Вот она, безжалостная ирония судьбы: если для Лосберга было просто и понятно, что Марту надо разыскивать как Бангу, то это никакие могло прийти в голову Артуру. Да и никому, пожалуй, не пришло. За мертвых не выходят замуж.
— Зачем? — тихо спросила она.
— Не знаю, — честно признался Рихард. — Вдруг захотелось тебя увидеть, так захотелось…
Он резко отвернулся и заметил лежащий на трюмо янтарь. Да, тот самый, с замурованными в прозрачной тюрьме мошками. Гримаса боли исказила его лицо. Злая, неприкрытая ревность плеснулась во взгляде. Он взял камень, подержал на ладони.
— Все сохранила.
— Да. — Как когда-то, решительно отобрала янтарь, положила его на место. — И для этого ты приехал в Иркутск?
Он посмотрел на нее и, как бы оценив шутку, деланно усмехнулся:
— Ну, не совсем так… Хотя, в общем, мне чертовски повезло.
— Не понимаю.
— Ничего сложного — наводим мосты. У вас бурное строительство, и вам надо уйму всякого оборудования. Вот мы и приехали посмотреть, стоит ли игра свеч. Ох, прости, я же забыл представиться: живу в Гамбурге, промышленник. Химическое оборудование, электроника… Акула капитализма, по-вашему. Чему ты усмехаешься?

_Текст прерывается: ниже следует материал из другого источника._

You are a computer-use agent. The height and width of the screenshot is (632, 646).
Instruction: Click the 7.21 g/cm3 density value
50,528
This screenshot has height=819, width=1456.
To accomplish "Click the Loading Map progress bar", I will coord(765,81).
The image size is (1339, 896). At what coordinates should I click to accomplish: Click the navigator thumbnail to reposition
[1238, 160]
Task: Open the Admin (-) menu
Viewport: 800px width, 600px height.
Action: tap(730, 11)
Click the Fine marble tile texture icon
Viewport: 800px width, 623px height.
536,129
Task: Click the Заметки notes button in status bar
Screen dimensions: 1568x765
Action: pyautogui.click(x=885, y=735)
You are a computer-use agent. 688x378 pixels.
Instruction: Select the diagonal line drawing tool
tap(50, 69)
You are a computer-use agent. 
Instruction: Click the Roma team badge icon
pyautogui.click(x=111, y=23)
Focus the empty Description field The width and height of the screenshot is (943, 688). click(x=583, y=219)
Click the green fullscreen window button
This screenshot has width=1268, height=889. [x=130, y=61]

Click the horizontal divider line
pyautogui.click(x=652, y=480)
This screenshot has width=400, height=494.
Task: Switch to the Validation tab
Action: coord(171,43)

— Да так, вспомнилось, — Марта окончательно справилась с волнением. — Ты же когда-то утверждал, что скорее закроешь фабрику, чем возьмешь хотя бы грамм сырья у русских.
Лосберг смутился, но быстро взял себя в руки:
— Да, ты, действительно, ничего не забыла.
Марта так выразительно посмотрела на него, что Рихард на минуту смешался, удрученно спросил:
— За что ты меня ненавидишь? Всю жизнь…
— При чем тут ты? — почти миролюбиво сказала она. — Если кто и виноват в том, что произошло, так только я сама. Но за свои ошибки я уже заплатила. Сполна. — Она отвернулась, чтобы скрыть волнение.
Рихард побледнел.
— Отчего у нас не получилось… Не понимаю. — Криво усмехнулся, полушутя, полусерьезно сказал: — Во всяком случае, я очень жалею, что не увез тебя тогда, в сорок четвертом.
— Жалеешь, что не воспользовался моей беспомощностью? — удивленно спросила она.
— Понимаешь… Не знаю, как это объяснить, но мне всегда казалось, что я в чем-то виноват перед тобой. Хотя, в чем — до сих пор не понимаю.
— Не надо, Рихард. У меня нет к тебе никаких претензий. Просто мы были совсем разными людьми. И расплатились за это — каждый по-своему. Ладно, расскажи лучше о себе. Женат, дети?
Он опять закурил, долго сосредоточенно молчал.
— Женат, две дочери… — И вдруг без всякого перехода: — Слушай, а ты счастлива со своим?
— С кем? — не поняла Марта.
— Ну… С Артуром.
Она вспыхнула, но тут же сообразила, что он вовсе не издевается, а попросту ничего не знает. Тихо ответила.
— Артур погиб.
Рихард резко выпрямился:
— Когда?
— В сорок четвертом.
— Ты уверена?
— Своими глазами видела похоронку.
— А как же твоя фамилия? Банга? — недоверчиво спросил он.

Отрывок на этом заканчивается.